- _本文_:
====

「友達とは、恋愛の話のほかにも、『母が苦労しているよね』『お父さん最悪だよね』という話でも、よく盛り上がっていました。『お寺の女の人って“平等”からかけ離れて“奴隷”みたいだよね』とか『我慢しかしてないよね』とか」
男友達でも、同様の悩みを抱えている人はいたといいます。自分の母親が寺で苦労してきたのを見ているので、やはり「自分の好きな人にそんな思いをさせるのは躊躇する」と悩んでいたそう。
そもそも、お寺の女の人というのは、どんな仕事をしているのでしょうか。筆者もあまり訪れる場所ではないので、たいして想像がつきません。「法事で人が集まったときとか、大勢にお茶を出すの大変だろうな」といった程度しか、すぐに思いつかないのですが、あとはどんなことがあるのでしょう?
「そういうのもあるし、田舎のお寺は敷地が広いので、ひたすらずっと草むしりとか。日々の掃除や洗濯といった家事のほかに、広いお庭を維持したり、お御堂の掃除をしたり。電話もたくさんかかってくるし、来客も多い。まず人の顔を覚えるのも大変です」
頼まれてもいませんが、筆者など想像だけでへばりそうです。しかも、お寺に生まれた男性は「跡取り」として特別に育てられるため、瑞樹さんのお父さんのように男尊女卑で、DVやモラハラをする人も少なくないといいます。瑞樹さんは恋愛に、すなわち結婚相手選びに、とても慎重にならざるをえませんでした。

====

- _作成内容_:
お寺の女性の苦労を描いたこの本文を、最後の文に続けて書き進めてください。 この後の行は、本文とは関係のない別の資料です。

- _データ_:

====

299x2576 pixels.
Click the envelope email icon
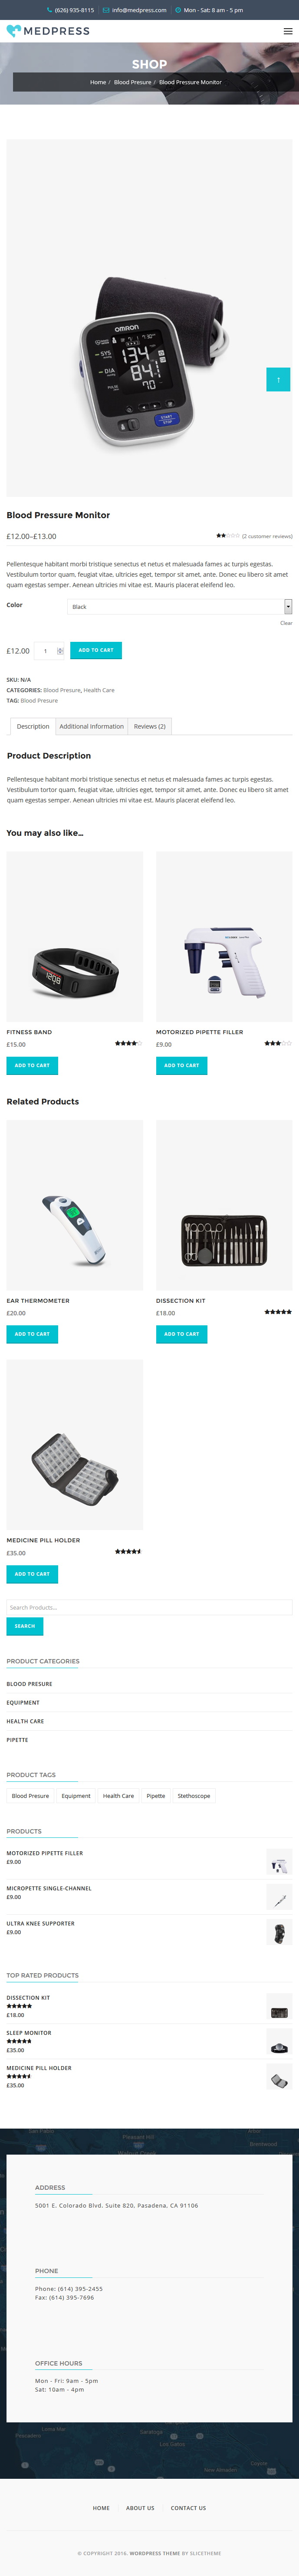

====

- _解答_:
瑞樹さんの結婚までの経緯
さて、その後。いま瑞樹さんは、お寺に関係する仕事をしながら、夫と子どもと暮らしているといいます。結婚まで、どんな経緯があったのでしょうか。
「10年くらい前、いまの職場で出会った人と、たまたま運よく結婚できたんです。相手は一般家庭の出身で、『お寺に入ってもいいよ』と言ってくれる人だったので。私の知り合いに、『好きな人がいたけれど結婚できなくてずっと独身』という跡取りの女性は何人かいるので、私は本当に『ラッキー』という言葉以外にない感じです」
それは、何よりのことでした。では、やはりいつか、実家のお寺を継ぐのでしょうか?
「うーん、本当はもう交代してもいいのかもしれないんですけれど。わたし自身が、父と一緒にお寺に住んでやっていける自信がないんです。同居すれば諍いが起きる気がして、そういう場に夫を置くのも気が引けるし、ましてや、まだ幼い子どもにそういうものも見せたくない。私自身、親や祖父母の『四つ巴』を見てきてすごく嫌だったので。離れて暮らすことで、今もほどよい関係が保てていると思います」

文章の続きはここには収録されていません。